** Extracted records follows **

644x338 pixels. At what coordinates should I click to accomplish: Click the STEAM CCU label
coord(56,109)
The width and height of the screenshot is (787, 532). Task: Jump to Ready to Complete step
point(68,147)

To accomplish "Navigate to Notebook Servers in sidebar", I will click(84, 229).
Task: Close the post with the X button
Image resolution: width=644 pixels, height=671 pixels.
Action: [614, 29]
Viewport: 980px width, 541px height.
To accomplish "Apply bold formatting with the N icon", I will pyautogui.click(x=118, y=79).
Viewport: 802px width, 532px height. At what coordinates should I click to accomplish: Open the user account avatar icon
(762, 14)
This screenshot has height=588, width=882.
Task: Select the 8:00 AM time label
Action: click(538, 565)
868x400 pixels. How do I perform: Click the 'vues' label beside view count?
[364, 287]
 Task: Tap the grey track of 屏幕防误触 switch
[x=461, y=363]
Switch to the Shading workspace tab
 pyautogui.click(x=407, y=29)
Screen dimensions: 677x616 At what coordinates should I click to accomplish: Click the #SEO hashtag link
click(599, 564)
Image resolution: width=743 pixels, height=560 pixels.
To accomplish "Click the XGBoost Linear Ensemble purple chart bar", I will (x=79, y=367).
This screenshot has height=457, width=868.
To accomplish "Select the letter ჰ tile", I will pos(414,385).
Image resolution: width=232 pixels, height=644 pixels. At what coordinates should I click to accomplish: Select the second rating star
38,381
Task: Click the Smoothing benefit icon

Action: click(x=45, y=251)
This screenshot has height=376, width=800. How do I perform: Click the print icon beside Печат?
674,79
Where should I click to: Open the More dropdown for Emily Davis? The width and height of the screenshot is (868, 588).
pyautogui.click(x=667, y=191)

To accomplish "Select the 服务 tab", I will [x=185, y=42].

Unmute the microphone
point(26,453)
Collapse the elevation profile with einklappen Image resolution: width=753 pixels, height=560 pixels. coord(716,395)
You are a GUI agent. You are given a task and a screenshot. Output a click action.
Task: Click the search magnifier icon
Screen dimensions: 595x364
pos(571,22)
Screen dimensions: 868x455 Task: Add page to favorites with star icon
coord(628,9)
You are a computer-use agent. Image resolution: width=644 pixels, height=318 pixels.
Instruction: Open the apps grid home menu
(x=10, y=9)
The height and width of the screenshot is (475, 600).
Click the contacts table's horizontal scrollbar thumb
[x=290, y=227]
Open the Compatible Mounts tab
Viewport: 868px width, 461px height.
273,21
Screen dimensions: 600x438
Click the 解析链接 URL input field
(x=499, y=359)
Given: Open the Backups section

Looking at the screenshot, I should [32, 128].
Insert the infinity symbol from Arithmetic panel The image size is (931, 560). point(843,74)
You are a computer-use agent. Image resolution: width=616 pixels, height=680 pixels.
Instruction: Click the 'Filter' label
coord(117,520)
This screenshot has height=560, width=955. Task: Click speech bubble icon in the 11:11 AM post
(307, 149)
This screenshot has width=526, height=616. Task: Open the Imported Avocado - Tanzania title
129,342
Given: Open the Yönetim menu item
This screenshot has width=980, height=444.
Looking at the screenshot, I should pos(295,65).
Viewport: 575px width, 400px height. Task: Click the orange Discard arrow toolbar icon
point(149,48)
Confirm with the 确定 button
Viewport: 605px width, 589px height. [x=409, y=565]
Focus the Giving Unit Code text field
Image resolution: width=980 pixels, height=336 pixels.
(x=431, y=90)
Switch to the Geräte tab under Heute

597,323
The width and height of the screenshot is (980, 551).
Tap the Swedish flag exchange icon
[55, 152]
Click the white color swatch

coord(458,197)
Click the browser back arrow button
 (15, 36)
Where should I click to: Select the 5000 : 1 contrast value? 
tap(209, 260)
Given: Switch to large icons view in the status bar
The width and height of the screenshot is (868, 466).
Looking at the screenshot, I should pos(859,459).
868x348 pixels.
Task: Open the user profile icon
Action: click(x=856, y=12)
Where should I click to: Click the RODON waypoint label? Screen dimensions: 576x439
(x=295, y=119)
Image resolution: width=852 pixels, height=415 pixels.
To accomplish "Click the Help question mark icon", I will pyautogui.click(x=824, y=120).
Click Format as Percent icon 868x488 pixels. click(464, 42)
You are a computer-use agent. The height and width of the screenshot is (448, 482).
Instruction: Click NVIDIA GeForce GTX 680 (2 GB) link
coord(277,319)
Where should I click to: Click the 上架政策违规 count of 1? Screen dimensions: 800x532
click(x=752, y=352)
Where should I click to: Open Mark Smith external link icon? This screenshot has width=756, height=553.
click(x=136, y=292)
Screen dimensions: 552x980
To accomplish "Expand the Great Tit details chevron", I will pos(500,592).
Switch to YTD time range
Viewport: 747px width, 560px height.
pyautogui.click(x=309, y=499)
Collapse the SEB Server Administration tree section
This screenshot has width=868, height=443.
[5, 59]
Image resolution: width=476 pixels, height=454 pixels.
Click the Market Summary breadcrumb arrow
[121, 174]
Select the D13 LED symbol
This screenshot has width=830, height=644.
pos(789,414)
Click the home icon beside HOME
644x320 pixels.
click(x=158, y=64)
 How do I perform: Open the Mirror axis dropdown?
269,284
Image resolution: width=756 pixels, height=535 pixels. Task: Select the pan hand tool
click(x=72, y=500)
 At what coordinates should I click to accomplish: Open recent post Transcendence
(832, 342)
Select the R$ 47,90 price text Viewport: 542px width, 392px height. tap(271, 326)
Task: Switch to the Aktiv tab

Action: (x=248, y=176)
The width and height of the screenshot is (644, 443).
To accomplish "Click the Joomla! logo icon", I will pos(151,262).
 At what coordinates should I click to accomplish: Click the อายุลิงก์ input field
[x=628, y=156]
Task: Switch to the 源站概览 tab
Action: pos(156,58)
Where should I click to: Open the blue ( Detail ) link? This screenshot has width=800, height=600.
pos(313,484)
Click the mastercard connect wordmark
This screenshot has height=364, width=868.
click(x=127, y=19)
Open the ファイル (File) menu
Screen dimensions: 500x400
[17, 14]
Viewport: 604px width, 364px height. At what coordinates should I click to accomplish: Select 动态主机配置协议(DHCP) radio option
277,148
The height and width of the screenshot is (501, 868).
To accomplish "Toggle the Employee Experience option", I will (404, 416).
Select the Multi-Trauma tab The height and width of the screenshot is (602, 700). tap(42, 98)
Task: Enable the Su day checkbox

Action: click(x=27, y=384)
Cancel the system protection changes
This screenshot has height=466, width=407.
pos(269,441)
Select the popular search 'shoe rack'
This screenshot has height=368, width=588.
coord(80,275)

** End of Extracted records **

Your assignment:
The answer must be a word-for-word restatement of the records.

Result below:
644x338 pixels. At what coordinates should I click to accomplish: Click the STEAM CCU label
coord(56,109)
The width and height of the screenshot is (787, 532). Task: Jump to Ready to Complete step
point(68,147)

To accomplish "Navigate to Notebook Servers in sidebar", I will click(84, 229).
Task: Close the post with the X button
Image resolution: width=644 pixels, height=671 pixels.
Action: [614, 29]
Viewport: 980px width, 541px height.
To accomplish "Apply bold formatting with the N icon", I will pyautogui.click(x=118, y=79).
Viewport: 802px width, 532px height. At what coordinates should I click to accomplish: Open the user account avatar icon
(762, 14)
This screenshot has height=588, width=882.
Task: Select the 8:00 AM time label
Action: click(538, 565)
868x400 pixels. How do I perform: Click the 'vues' label beside view count?
[364, 287]
 Task: Tap the grey track of 屏幕防误触 switch
[x=461, y=363]
Switch to the Shading workspace tab
 pyautogui.click(x=407, y=29)
Screen dimensions: 677x616 At what coordinates should I click to accomplish: Click the #SEO hashtag link
click(599, 564)
Image resolution: width=743 pixels, height=560 pixels.
To accomplish "Click the XGBoost Linear Ensemble purple chart bar", I will (x=79, y=367).
This screenshot has height=457, width=868.
To accomplish "Select the letter ჰ tile", I will pos(414,385).
Image resolution: width=232 pixels, height=644 pixels. At what coordinates should I click to accomplish: Select the second rating star
38,381
Task: Click the Smoothing benefit icon

Action: click(x=45, y=251)
This screenshot has height=376, width=800. How do I perform: Click the print icon beside Печат?
674,79
Where should I click to: Open the More dropdown for Emily Davis? The width and height of the screenshot is (868, 588).
pyautogui.click(x=667, y=191)

To accomplish "Select the 服务 tab", I will [x=185, y=42].

Unmute the microphone
point(26,453)
Collapse the elevation profile with einklappen Image resolution: width=753 pixels, height=560 pixels. coord(716,395)
You are a GUI agent. You are given a task and a screenshot. Output a click action.
Task: Click the search magnifier icon
Screen dimensions: 595x364
pos(571,22)
Screen dimensions: 868x455 Task: Add page to favorites with star icon
coord(628,9)
You are a computer-use agent. Image resolution: width=644 pixels, height=318 pixels.
Instruction: Open the apps grid home menu
(x=10, y=9)
The height and width of the screenshot is (475, 600).
Click the contacts table's horizontal scrollbar thumb
[x=290, y=227]
Open the Compatible Mounts tab
Viewport: 868px width, 461px height.
273,21
Screen dimensions: 600x438
Click the 解析链接 URL input field
(x=499, y=359)
Given: Open the Backups section

Looking at the screenshot, I should [32, 128].
Insert the infinity symbol from Arithmetic panel The image size is (931, 560). point(843,74)
You are a computer-use agent. Image resolution: width=616 pixels, height=680 pixels.
Instruction: Click the 'Filter' label
coord(117,520)
This screenshot has height=560, width=955. Task: Click speech bubble icon in the 11:11 AM post
(307, 149)
This screenshot has width=526, height=616. Task: Open the Imported Avocado - Tanzania title
129,342
Given: Open the Yönetim menu item
This screenshot has width=980, height=444.
Looking at the screenshot, I should pos(295,65).
Viewport: 575px width, 400px height. Task: Click the orange Discard arrow toolbar icon
point(149,48)
Confirm with the 确定 button
Viewport: 605px width, 589px height. [x=409, y=565]
Focus the Giving Unit Code text field
Image resolution: width=980 pixels, height=336 pixels.
(x=431, y=90)
Switch to the Geräte tab under Heute

597,323
The width and height of the screenshot is (980, 551).
Tap the Swedish flag exchange icon
[55, 152]
Click the white color swatch

coord(458,197)
Click the browser back arrow button
 (15, 36)
Where should I click to: Select the 5000 : 1 contrast value? 
tap(209, 260)
Given: Switch to large icons view in the status bar
The width and height of the screenshot is (868, 466).
Looking at the screenshot, I should pos(859,459).
868x348 pixels.
Task: Open the user profile icon
Action: click(x=856, y=12)
Where should I click to: Click the RODON waypoint label? Screen dimensions: 576x439
(x=295, y=119)
Image resolution: width=852 pixels, height=415 pixels.
To accomplish "Click the Help question mark icon", I will pyautogui.click(x=824, y=120).
Click Format as Percent icon 868x488 pixels. click(464, 42)
You are a computer-use agent. The height and width of the screenshot is (448, 482).
Instruction: Click NVIDIA GeForce GTX 680 (2 GB) link
coord(277,319)
Where should I click to: Click the 上架政策违规 count of 1? Screen dimensions: 800x532
click(x=752, y=352)
Where should I click to: Open Mark Smith external link icon? This screenshot has width=756, height=553.
click(x=136, y=292)
Screen dimensions: 552x980
To accomplish "Expand the Great Tit details chevron", I will pos(500,592).
Switch to YTD time range
Viewport: 747px width, 560px height.
pyautogui.click(x=309, y=499)
Collapse the SEB Server Administration tree section
This screenshot has width=868, height=443.
[5, 59]
Image resolution: width=476 pixels, height=454 pixels.
Click the Market Summary breadcrumb arrow
[121, 174]
Select the D13 LED symbol
This screenshot has width=830, height=644.
pos(789,414)
Click the home icon beside HOME
644x320 pixels.
click(x=158, y=64)
 How do I perform: Open the Mirror axis dropdown?
269,284
Image resolution: width=756 pixels, height=535 pixels. Task: Select the pan hand tool
click(x=72, y=500)
 At what coordinates should I click to accomplish: Open recent post Transcendence
(832, 342)
Select the R$ 47,90 price text Viewport: 542px width, 392px height. tap(271, 326)
Task: Switch to the Aktiv tab

Action: (x=248, y=176)
The width and height of the screenshot is (644, 443).
To accomplish "Click the Joomla! logo icon", I will pos(151,262).
 At what coordinates should I click to accomplish: Click the อายุลิงก์ input field
[x=628, y=156]
Task: Switch to the 源站概览 tab
Action: pos(156,58)
Where should I click to: Open the blue ( Detail ) link? This screenshot has width=800, height=600.
pos(313,484)
Click the mastercard connect wordmark
This screenshot has height=364, width=868.
click(x=127, y=19)
Open the ファイル (File) menu
Screen dimensions: 500x400
[17, 14]
Viewport: 604px width, 364px height. At what coordinates should I click to accomplish: Select 动态主机配置协议(DHCP) radio option
277,148
The height and width of the screenshot is (501, 868).
To accomplish "Toggle the Employee Experience option", I will (404, 416).
Select the Multi-Trauma tab The height and width of the screenshot is (602, 700). tap(42, 98)
Task: Enable the Su day checkbox

Action: click(x=27, y=384)
Cancel the system protection changes
This screenshot has height=466, width=407.
pos(269,441)
Select the popular search 'shoe rack'
This screenshot has height=368, width=588.
coord(80,275)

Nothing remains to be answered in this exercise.